Antígona Recortada, do Grupo Bartolomeu de Depoimentos
Antígona Recortada, do Grupo Bartolomeu de Depoimentos. Foto: Leonardo Pastor /Divulgação

ANTÍGONA RECORTADA: CANTOS QUE CONTAM SOBRE POUSOS PÁSSAROS

Os clássicos são assim: têm fôlego para aceitar demandas contemporâneas, para afinar urgências políticas e crescer em poéticas. Ocorre com Antígona recortada: cantos que contam sobre pousos pássaros, montagem do Núcleo Bartolomeu de Depoimentos, que traz o mito grego de Antígona para os tempos atuais. A tragédia de Sófocles serve de base para mostrar meninas da periferia, que organizam uma ação contra o extermínio de seus irmãos pela ação do tráfico.

Já faz 13 anos que o Núcleo Bartolomeu de Depoimentos surgiu com o intuito de traçar fluxos entre a cultura hip-hop com o teatro épico. O grupo é formado por Claudia Schapira, Eugênio Lima, Luaa Gabanini e Roberta Estrela D’Alva.

No texto original de Sófocles, Antígona defende o direito de enterrar o seu irmão Polinices com todas as honras fúnebres. Isso vai de encontro às ordens de Creonte (a figura do Estado), que decidiu que somente o outro filho de Édipo, Etéocles é merecedor de tais honras, pois foi morto em combate pela defesa Tebas, cuja sucessão do trono foi motivo da batalha entre os irmãos.

Antígona recortada pega do original grego a discussão do direito de as periferias sepultarem dignamente seus mortos exterminados pelo tráfico e com isso se insurge contra os chefes.

As atrizes-MCs Luaa Gabanini e Roberta Estrela D’Alva expressam com o corpo e a voz o trabalho de recolher os corpos dos meninos para promover o justo descanso. A palavra pronunciada ritmicamente (“spoken word”) pelas duas intérpretes é cercada, trancada e comentada nas batidas sintetizadas e misturadas pelo DJ Eugênio Lima, provocando uma potente experiência sensorial. E nessa mistura sonora entram diversos sons, falas – como as de Juscelino Kubitschek e Lula – e músicas de vários matizes, do MPB ao funk.

Com texto e direção de Claudia Schapira, a peça mira a violência exercida nas periferias e favelas, mas remete para as reivindicações de injustiças praticadas na ilegalidade ou ainda sob a capa da legalidade.

Artistas falam de um lugar que não existe mais
Artistas falam de um lugar que não existe mais. Foto: Leonardo Pastor / Divulgação
Sanja Mitrović, junto à tela, e Vladimir Aleksić, deitado no chão. Foto: Leonardo Pastor / Divulgação
Sanja Mitrović, junto à tela, e Vladimir Aleksić, deitado no chão. Foto: Leonardo Pastor / Divulgação

NÃO ME ENVERGONHO DO MEU PASSADO COMUNISTA

Sanja Mitrović (1978) e Vladimir Aleksić (1977) nasceram em Zrenjanin, na República Socialista Federativa da Iugoslávia, atual Sérvia. Ela trabalha atualmente entre Bruxelas e Amsterdã. Ele voltou à Sérvia para reconstruir sua vida. Amigos de infância, eles comungam da mesma memória de um país que não existe mais. A partir dessas lembranças pessoais, do passado socialista, do sentido de comunidade e da história do cinema iugoslavo, eles ergueram o espetáculo Não me envergonho do meu passado Comunista (I Am Not Ashamed of My Communist Past).

— Listagem de dados —
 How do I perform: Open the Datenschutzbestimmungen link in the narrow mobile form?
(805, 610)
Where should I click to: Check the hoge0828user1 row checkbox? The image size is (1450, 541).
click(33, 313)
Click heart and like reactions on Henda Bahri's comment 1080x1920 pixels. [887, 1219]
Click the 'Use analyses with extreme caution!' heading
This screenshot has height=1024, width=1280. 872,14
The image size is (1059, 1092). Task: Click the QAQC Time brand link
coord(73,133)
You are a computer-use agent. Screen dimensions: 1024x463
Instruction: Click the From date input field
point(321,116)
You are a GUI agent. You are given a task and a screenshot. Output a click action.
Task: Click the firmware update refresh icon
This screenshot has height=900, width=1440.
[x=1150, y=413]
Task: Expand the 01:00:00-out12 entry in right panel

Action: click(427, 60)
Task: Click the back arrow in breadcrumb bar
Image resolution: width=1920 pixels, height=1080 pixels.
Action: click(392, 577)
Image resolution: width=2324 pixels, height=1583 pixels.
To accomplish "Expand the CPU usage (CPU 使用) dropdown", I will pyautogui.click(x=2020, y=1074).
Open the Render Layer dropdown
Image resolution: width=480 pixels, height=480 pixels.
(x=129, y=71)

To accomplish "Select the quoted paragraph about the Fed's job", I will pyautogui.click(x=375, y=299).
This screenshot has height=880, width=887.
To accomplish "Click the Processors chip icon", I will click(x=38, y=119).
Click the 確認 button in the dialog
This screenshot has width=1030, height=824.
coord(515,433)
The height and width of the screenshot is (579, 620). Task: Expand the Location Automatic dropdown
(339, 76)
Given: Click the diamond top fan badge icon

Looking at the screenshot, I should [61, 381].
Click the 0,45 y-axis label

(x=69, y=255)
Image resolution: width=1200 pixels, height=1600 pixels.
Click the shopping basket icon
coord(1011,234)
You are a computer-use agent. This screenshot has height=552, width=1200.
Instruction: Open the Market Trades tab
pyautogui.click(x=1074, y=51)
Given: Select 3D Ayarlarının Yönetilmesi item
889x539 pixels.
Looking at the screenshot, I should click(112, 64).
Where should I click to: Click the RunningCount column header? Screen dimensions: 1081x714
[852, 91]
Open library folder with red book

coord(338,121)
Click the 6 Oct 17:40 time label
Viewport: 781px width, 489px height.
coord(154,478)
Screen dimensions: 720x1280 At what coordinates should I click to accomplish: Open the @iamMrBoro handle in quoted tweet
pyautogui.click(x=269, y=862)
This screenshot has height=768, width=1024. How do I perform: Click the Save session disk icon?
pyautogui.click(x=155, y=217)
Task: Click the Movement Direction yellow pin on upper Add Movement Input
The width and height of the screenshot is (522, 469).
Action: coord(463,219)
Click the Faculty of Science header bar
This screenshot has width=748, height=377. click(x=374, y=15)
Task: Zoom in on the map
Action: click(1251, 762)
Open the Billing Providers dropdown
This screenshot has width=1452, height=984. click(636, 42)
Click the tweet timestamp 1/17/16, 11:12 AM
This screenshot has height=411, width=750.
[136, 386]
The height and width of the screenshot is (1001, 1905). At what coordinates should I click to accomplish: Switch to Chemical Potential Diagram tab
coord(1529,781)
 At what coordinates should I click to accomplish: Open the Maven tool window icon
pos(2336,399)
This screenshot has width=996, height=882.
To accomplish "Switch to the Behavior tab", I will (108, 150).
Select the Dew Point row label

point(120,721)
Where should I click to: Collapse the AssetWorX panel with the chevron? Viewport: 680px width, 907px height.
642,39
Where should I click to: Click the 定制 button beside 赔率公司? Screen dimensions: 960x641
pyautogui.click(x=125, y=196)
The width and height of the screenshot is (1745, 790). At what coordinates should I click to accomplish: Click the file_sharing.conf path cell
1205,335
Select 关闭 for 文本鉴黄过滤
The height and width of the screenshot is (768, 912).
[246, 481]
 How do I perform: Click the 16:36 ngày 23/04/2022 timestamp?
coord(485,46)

— Objetivo do exercício —
No texto sobre os espetáculos, repita sem alterações o trecho que se abre com as palavras "Sanja Mitrović (1978)" e se fecha com "My Communist Past).".

— Resposta à tarefa —
Sanja Mitrović (1978) e Vladimir Aleksić (1977) nasceram em Zrenjanin, na República Socialista Federativa da Iugoslávia, atual Sérvia. Ela trabalha atualmente entre Bruxelas e Amsterdã. Ele voltou à Sérvia para reconstruir sua vida. Amigos de infância, eles comungam da mesma memória de um país que não existe mais. A partir dessas lembranças pessoais, do passado socialista, do sentido de comunidade e da história do cinema iugoslavo, eles ergueram o espetáculo Não me envergonho do meu passado Comunista (I Am Not Ashamed of My Communist Past).